Shura ôta une fois de plus son casque et le posa au hasard sur un rocher. Lentement, il se plaça au centre de la cavité. Il prit une longue inspiration malgré l'air rance et épais comme de la sciure qui régnait en ce lieu. Il cherchait à chasser une fois pour toutes de son esprit ce regrettable incident. Toute attitude rompant avec son comportement habituel risquait d'éveiller les soupçons. S'il faillissait à son serment, tous ceux qui comptaient sur lui, qui lui avaient donné leur foi, imputeraient son échec à un acte de haute trahison. Il devait rester concentré, garder la face coûte que coûte. L'heure de la délivrance approchait. 

Il porta sa main droite sur son cœur. Son bras se raidit, devint dur comme l'acier. Inébranlable. Comme devait l'être sa détermination. À la manière d'un Dusack cherchant à rendre hommage au défunt Ranks, il serra ensuite son poing gauche et asséna un puissant coup sur la main qu'il venait de placer sur sa poitrine. Toute son armure frémit. Puis, il étendit son bras furieux le long de son corps, gantelet droit toujours plaqué contre sa cuirasse. Ferme et résistant face aux assauts. Indestructible. 

De longues secondes de pur silence s'écoulèrent. 

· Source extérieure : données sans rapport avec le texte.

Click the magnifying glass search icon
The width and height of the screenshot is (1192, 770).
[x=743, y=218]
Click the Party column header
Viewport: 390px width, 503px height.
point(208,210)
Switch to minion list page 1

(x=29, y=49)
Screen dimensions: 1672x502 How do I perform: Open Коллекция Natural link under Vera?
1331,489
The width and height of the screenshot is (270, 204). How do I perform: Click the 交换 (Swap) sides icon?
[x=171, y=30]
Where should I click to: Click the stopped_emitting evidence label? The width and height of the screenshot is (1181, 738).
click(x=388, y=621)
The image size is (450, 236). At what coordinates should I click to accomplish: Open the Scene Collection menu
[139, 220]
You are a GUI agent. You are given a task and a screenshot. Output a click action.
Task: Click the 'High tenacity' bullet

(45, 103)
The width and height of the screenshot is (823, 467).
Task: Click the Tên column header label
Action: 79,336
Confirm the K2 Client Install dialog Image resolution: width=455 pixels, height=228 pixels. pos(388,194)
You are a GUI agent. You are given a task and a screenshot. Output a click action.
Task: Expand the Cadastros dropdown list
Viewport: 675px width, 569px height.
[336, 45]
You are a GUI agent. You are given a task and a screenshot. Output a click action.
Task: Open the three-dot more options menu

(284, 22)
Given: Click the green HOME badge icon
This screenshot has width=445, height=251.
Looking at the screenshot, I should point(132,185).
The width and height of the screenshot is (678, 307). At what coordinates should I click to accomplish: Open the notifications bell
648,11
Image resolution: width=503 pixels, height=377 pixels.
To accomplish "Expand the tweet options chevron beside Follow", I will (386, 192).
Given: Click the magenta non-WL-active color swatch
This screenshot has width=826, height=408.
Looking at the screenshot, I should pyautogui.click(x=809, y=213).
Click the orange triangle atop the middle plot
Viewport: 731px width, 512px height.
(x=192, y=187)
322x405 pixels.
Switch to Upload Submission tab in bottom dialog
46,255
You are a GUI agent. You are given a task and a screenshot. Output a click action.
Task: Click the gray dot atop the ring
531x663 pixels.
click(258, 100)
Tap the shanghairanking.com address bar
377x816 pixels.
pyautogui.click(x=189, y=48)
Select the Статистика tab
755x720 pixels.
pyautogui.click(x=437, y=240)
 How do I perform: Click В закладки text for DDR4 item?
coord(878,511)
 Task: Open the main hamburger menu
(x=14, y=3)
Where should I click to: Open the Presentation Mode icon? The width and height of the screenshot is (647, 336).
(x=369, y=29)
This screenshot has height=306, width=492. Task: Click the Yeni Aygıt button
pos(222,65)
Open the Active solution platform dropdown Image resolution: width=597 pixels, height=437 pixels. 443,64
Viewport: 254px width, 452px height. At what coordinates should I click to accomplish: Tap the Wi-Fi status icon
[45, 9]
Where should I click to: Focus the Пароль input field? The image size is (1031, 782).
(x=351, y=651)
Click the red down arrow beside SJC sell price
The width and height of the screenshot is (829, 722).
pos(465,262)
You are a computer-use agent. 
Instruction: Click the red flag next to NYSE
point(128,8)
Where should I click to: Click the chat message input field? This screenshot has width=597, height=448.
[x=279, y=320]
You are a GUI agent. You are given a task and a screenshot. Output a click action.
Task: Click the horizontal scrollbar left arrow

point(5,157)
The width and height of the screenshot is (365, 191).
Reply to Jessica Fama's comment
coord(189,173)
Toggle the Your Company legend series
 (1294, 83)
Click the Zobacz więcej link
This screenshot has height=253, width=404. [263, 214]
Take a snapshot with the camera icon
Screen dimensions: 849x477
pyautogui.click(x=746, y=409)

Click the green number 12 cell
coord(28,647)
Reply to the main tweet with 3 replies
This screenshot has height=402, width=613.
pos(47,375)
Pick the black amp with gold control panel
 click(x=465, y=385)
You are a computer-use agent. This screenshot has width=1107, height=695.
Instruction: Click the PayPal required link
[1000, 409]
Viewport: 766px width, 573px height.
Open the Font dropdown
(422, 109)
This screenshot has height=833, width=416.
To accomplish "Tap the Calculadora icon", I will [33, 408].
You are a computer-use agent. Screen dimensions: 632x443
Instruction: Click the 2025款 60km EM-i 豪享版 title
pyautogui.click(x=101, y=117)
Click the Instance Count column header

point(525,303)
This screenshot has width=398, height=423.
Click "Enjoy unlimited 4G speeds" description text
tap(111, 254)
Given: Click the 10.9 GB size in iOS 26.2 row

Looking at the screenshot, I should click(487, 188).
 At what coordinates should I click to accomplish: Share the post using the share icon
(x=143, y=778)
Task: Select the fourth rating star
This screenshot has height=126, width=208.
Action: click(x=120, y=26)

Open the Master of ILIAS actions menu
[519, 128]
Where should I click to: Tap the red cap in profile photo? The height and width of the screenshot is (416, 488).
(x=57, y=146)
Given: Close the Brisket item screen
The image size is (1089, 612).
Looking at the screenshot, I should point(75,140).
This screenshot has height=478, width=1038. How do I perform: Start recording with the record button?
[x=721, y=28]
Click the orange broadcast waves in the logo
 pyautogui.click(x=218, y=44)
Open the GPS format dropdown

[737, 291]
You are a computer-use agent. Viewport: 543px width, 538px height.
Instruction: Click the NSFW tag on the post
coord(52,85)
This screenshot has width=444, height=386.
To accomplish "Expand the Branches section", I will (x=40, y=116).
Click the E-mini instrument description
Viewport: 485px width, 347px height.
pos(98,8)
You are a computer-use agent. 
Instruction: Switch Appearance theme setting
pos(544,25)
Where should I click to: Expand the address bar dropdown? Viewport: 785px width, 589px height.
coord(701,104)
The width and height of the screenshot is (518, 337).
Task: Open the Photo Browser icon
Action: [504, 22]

Enfin, il relâcha sa position rituelle. Après un soupir de soulagement, il sortit son pendentif de sous son haubert de mailles. L'Aurora. La perle rutilante éclaira son visage déchiré. Des rais de lumière rouge sang fusaient dans l'air confiné et inondaient ses cicatrices comme pour ressusciter ses tissus. Mais nul miracle ne se produisit. 

Il la regarda un instant, puis la serra dans sa main de fer, avant de la tirer d'un geste brusque. Son collier d'argent se brisa et vola en éclats. Les maillons s'éparpillèrent sur le sol dans un bruit de crécelles. 

Une esquisse de sourire souleva le coin des lèvres du Paladin, tandis que devant lui, une forme indistincte semblait bouger dans la pénombre. Il tendit le bras en avant et ouvrit sa paume. L'Aurora scintilla de plus belle et des étincelles grenat en jaillirent. 

— La bête est lasse de rester en prison, murmura-t-il. D'autant plus quand les couloirs du château se vident. Elle gronde d'impatience. 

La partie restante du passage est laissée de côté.